* What you will do *
Restate exactly, and only, the lines from the one with "Where should I" through the end of the data, with both of those end lines kept. Drop any pictures.
[Start of section]
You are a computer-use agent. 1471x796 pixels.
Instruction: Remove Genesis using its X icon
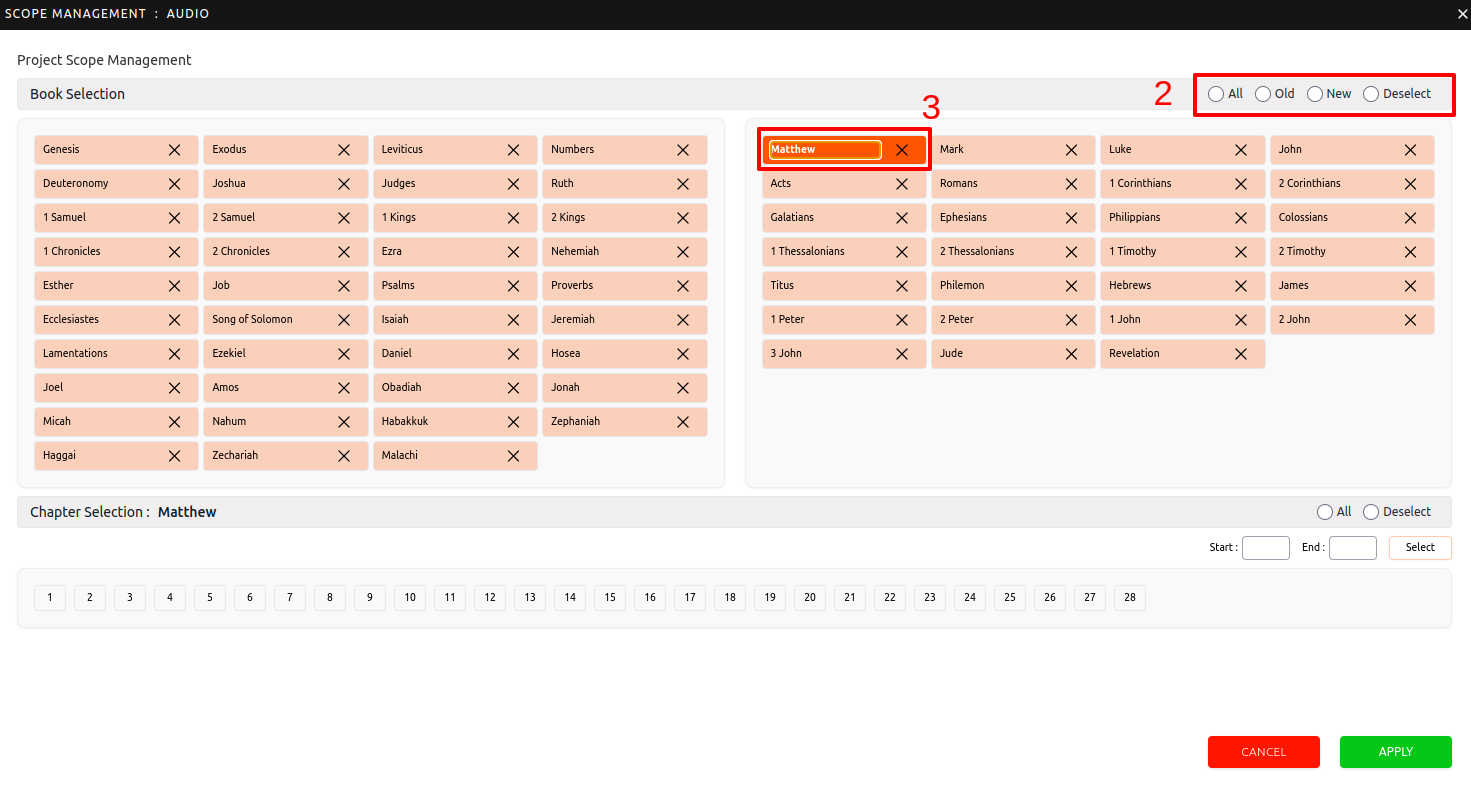click(x=174, y=150)
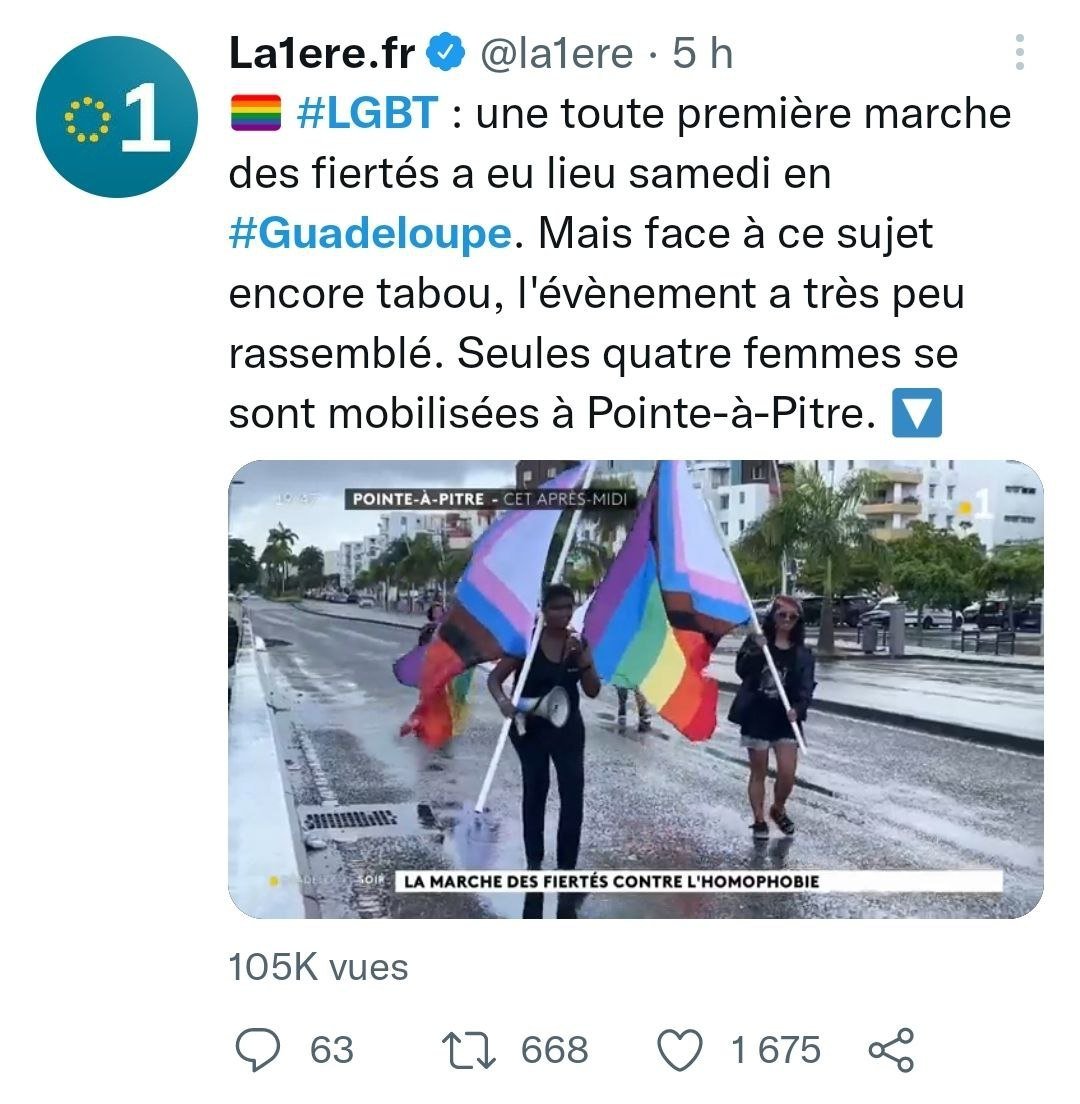Click the 63 replies count
This screenshot has height=1104, width=1080.
coord(332,1050)
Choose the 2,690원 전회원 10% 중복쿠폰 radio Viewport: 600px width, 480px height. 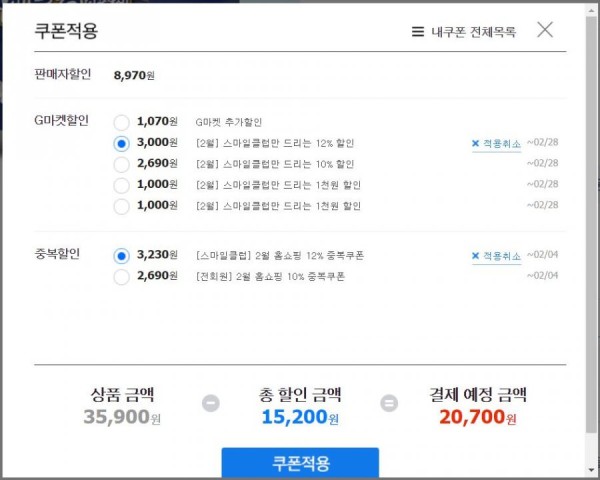(x=121, y=277)
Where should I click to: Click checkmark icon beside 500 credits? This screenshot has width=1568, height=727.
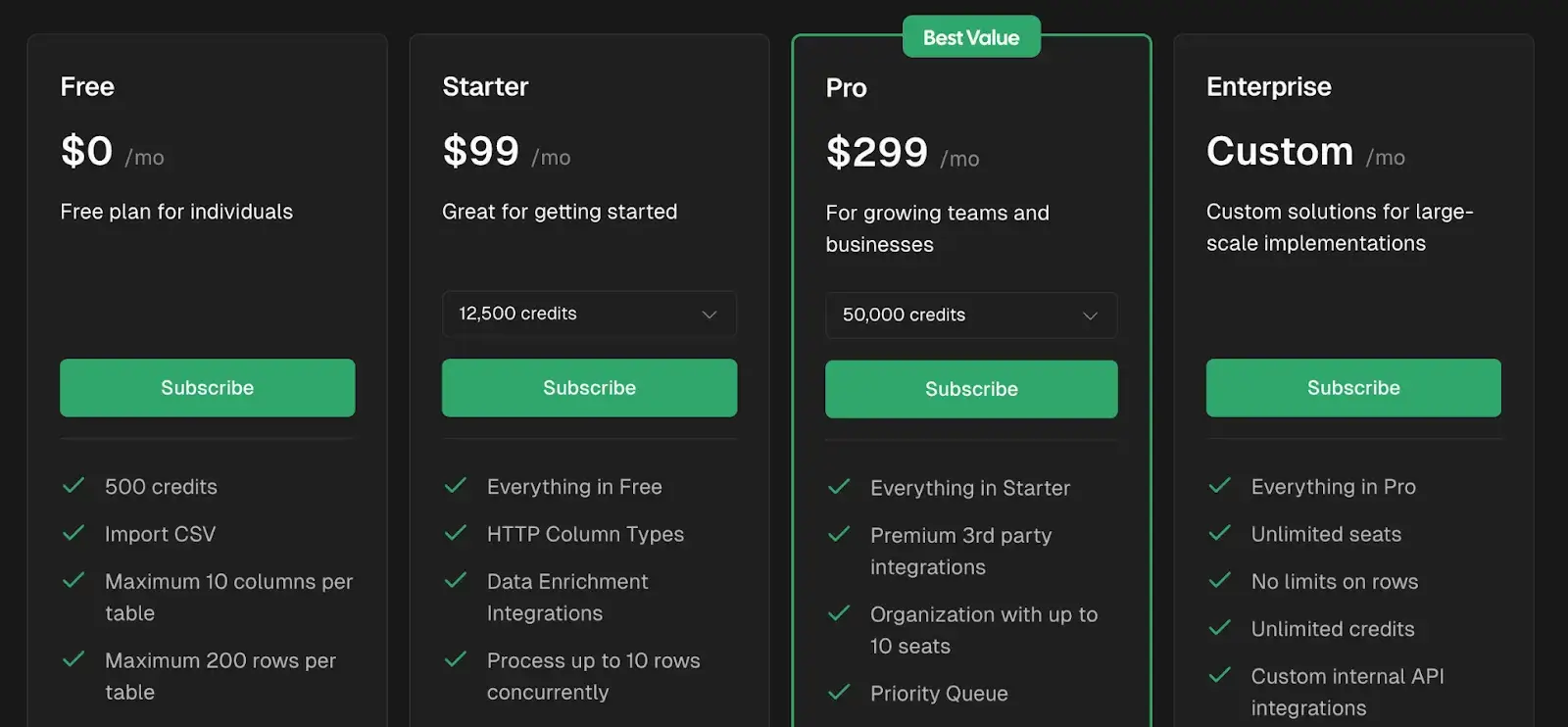pyautogui.click(x=74, y=486)
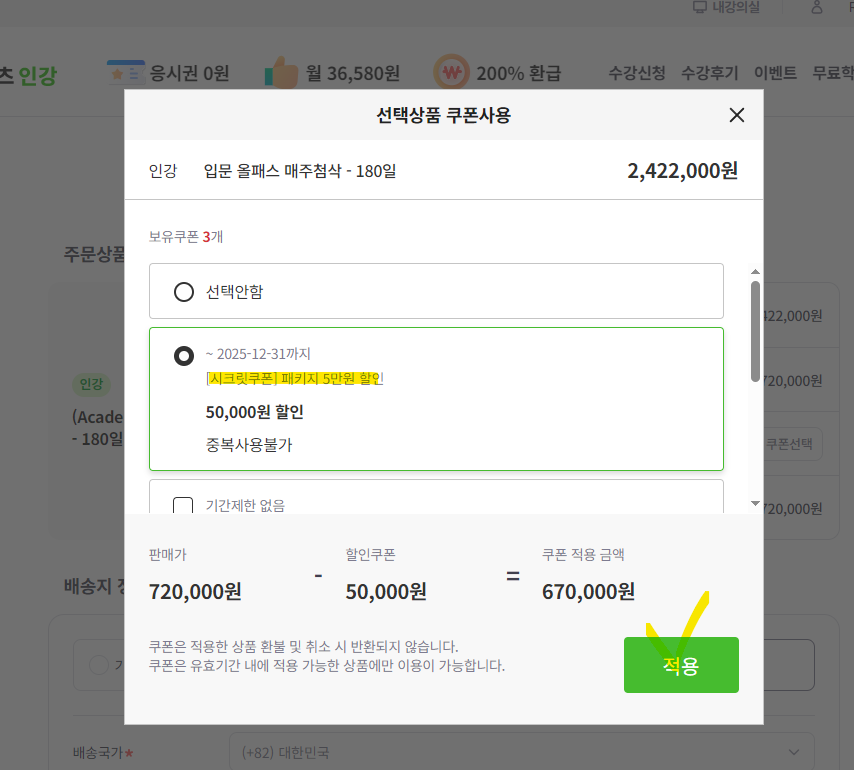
[End of section]
* Written solution *
Where should I click to: Click checkmark icon beside 500 credits? This screenshot has width=1568, height=727.
pyautogui.click(x=74, y=486)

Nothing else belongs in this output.